Remember when art galleries kept trying to slap graffiti on the walls and call it “urban folk art?” No? Well, that’s because when elements of counterculture are taken out of the context from which they spawned, they are quickly devoured by pop culture zombies and subsequently gurgled back up as contrived, meaningless fads that are eventually exiled to the Island of Bad Ideas. (Fingers crossed that Warped Tour follows suit.)

Needless to say, I was skeptical about “CartoonInk! Emerging Comics In Context.” Prior to seeing the show, I couldn’t help but think that a better title might be, “CartoonInk! Emerging Comics Out Of Context.” (Insert “don’t judge a book by its cover” cliché here.) After experiencing the show, I realized that the very magic of skillful cartooning lies in its ability to transform the real world into a realm wherein conventional rules need not apply.

Curated by SAIC faculty Christa Donner, Jeremy Tinder, and former faculty member Surabhi Ghosh, the show metamorphoses the stark, grey walls of The Betty Rymer Gallery into a lively carnival of contemporary comic art. The exhibit showcases a collection of artists – big-name cartoonists, SAIC faculty, alumni and current students – whose works encourage dialogue about evolving cross-disciplinary aspects of the comics medium. “With ‘CartoonInk!,’ we wanted to celebrate the multiple ways in which comics can and do exist,” explains Ghosh, who, along with Donner and Tinder, created much of SAIC’s comic art curriculum. As a result of these overlapping collaborations, the gallery becomes an eccentric universe full of screwball characters – a glum Piet Mondrian, a love-torn Cetus, a PMS-ing wolf-girl – who want nothing more than to have fun.

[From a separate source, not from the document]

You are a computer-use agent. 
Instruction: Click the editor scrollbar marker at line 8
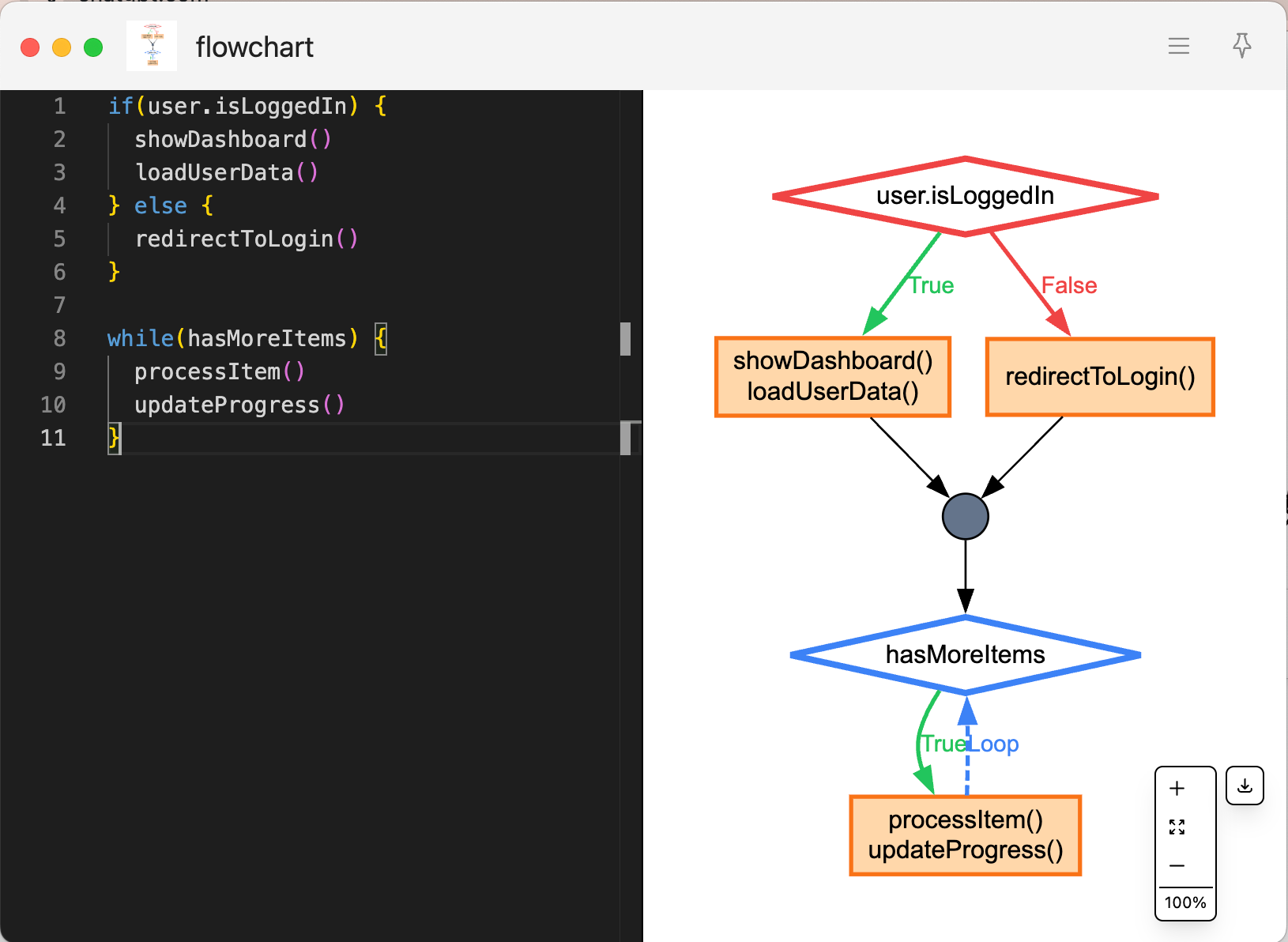tap(625, 339)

The curatorial success of the of the exhibition lies in its ability to illustrate the ways in which comics have grown into a remarkable art form without shoving the idea of comics as “high art” down the viewer’s throat. “Comics are fine art as much as they are literature – meaning, they are neither,” says Ghosh. In “Wraparound Cover For Acme Novelty Library #15,” seasoned cartoonist Chris Ware pokes fun at the question of comic art’s status within the canon of art. A caption within the work ironically reads, “VENDOR: Do not display in respectable bookstore anywhere near fiction, art or literature.”

As a large number of the pieces in the show contain text, the strategically placed interactive elements keep the show’s numerous highly-detailed works from becoming overwhelming. A room dedicated to the SAIC student-run comics and drawing zine, “Xerox Candy Bar,” features a cartoon version of the offbeat literary figure Richard Brautigan as the host of the exhibit. (Brautigan wrote a 1976 poem titled, “Xerox Candy Bar,” which the SAIC group later adopted as its name.)